Changing Investing and the Industry From a Male Perspective to a Female Perspective

As an organization, our mission is to increase both the amount of women entering finance as a profession and the amount of financially literate women, even if they choose not to pursue finance as a career. While there are certainly institutional barriers to women joining the profession, we know for a fact that one of the biggest causes of the lack of women in the field comes from girls self selecting themselves out. This can come from social norms that suggest a lack of confidence in STEM subjects, a lack of friends going into those profession, or simply a lack of interest in the field.

We know that the latter happens to be a larger factor than many realize.

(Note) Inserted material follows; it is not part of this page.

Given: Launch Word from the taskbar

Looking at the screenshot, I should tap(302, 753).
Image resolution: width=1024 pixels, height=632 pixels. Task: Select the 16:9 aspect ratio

Girls often have an increased desire to work in fields that give back, hence why fields such as education, social work, and nonprofits tend to have comparatively more women than most professions. But what if we changed the narrative on finance while simultaneously increasing the pipeline of women interested in finance? Easier said than done, right?

Maybe not. What if we encouraged our girls to give finance a shot using programs like these stock simulators? What if we explained to them that you can carefully choose which types of companies they can invest in- such as companies that are socially responsible? What if we explained to them that changing WHERE we invest our money can change the world for the better? Let’s stop asking hypotheticals and start showing our girls HOW to change the world THROUGH FINANCE.